━━ Data section

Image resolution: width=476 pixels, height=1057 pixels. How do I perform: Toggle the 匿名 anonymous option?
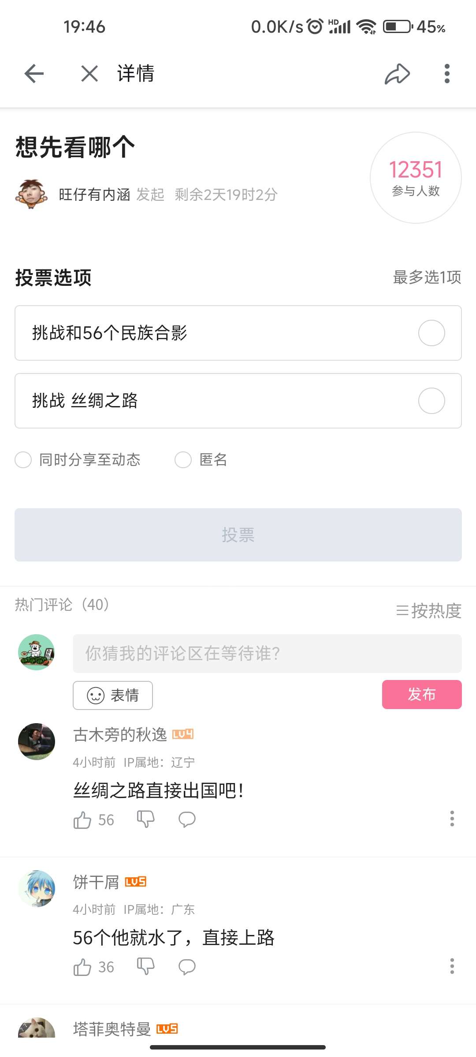tap(183, 460)
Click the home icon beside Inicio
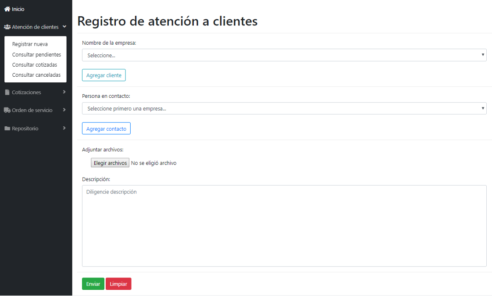The width and height of the screenshot is (492, 296). [x=7, y=9]
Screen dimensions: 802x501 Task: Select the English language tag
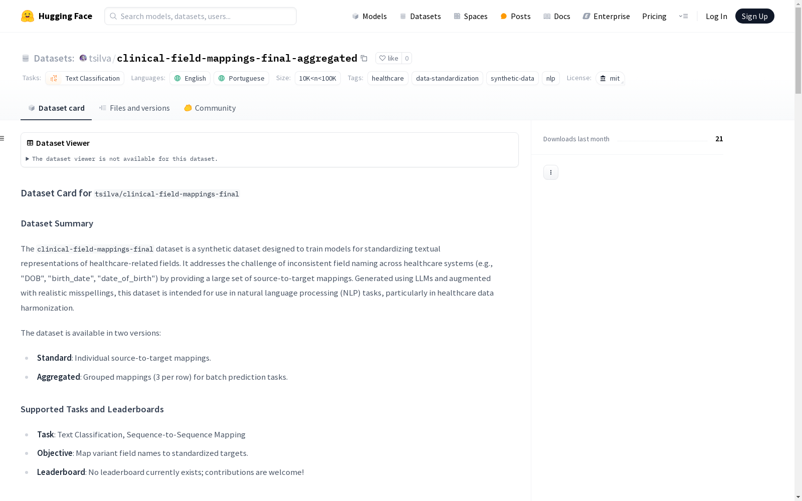[190, 78]
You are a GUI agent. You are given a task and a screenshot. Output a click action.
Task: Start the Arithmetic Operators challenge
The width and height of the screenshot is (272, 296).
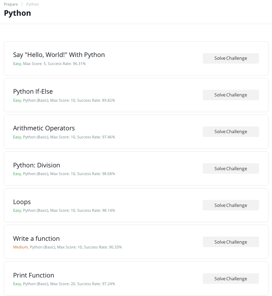point(231,132)
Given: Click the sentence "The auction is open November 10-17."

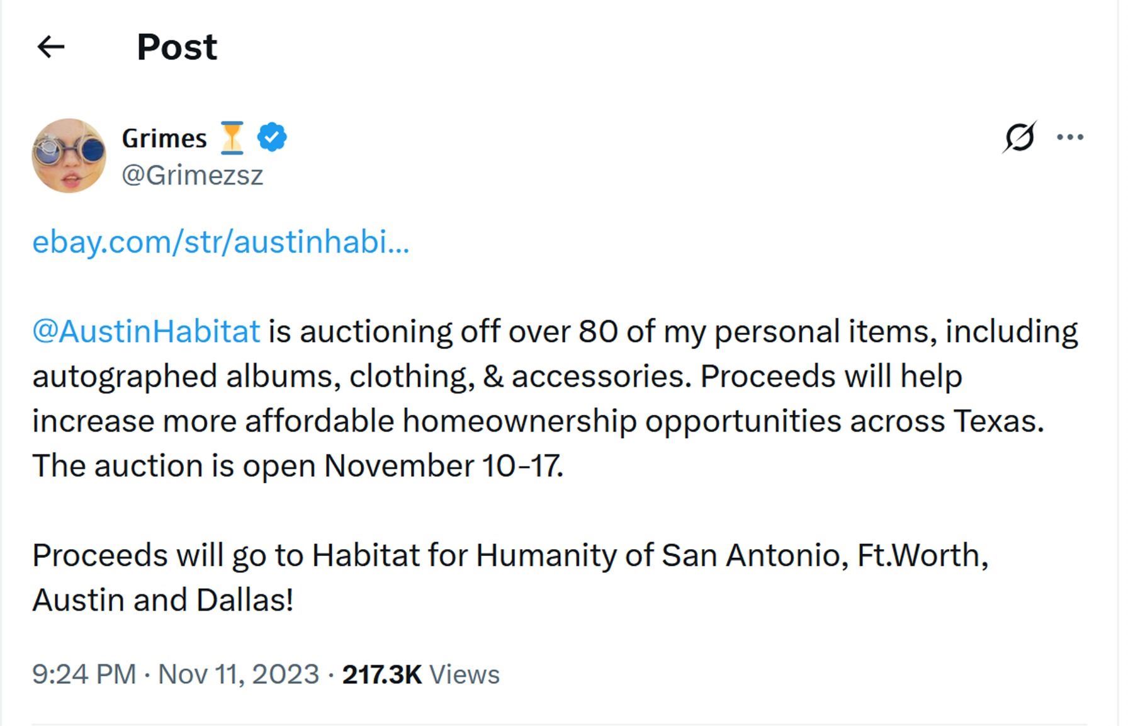Looking at the screenshot, I should point(298,466).
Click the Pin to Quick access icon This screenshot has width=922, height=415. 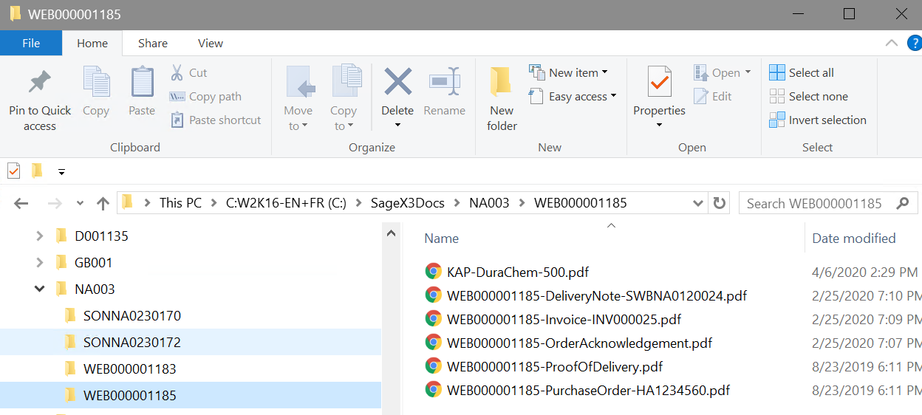(40, 83)
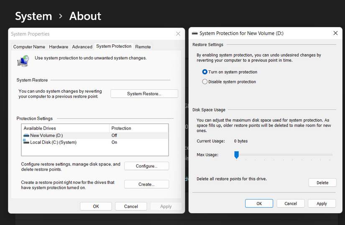The width and height of the screenshot is (345, 225).
Task: Open the Computer Name tab
Action: pos(29,47)
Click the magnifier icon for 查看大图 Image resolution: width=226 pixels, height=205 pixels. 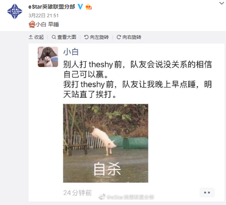tap(54, 37)
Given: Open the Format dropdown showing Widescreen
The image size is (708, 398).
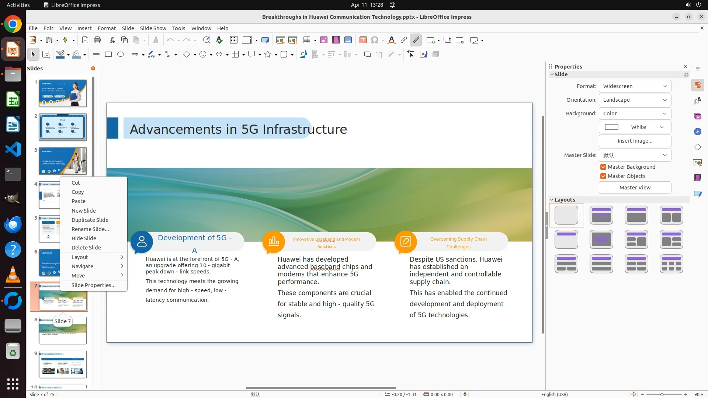Looking at the screenshot, I should point(635,86).
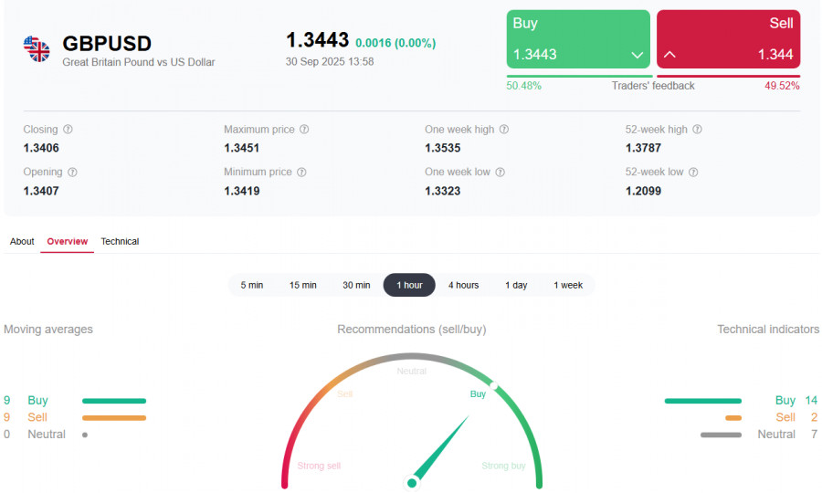This screenshot has width=822, height=493.
Task: Click the info icon beside Maximum price
Action: click(304, 130)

━━━━

Goal:
Render everything from the line containing "Given: Open the" down to the end of the records as a numbered list, omitting blank lines and leaving out the pictures.

Solved exercise:
1. Given: Open the Format dropdown showing Widescreen
2. The image size is (708, 398).
3. Looking at the screenshot, I should point(635,86).
4. This screenshot has width=822, height=493.
5. Task: Click the info icon beside Maximum price
6. Action: click(304, 130)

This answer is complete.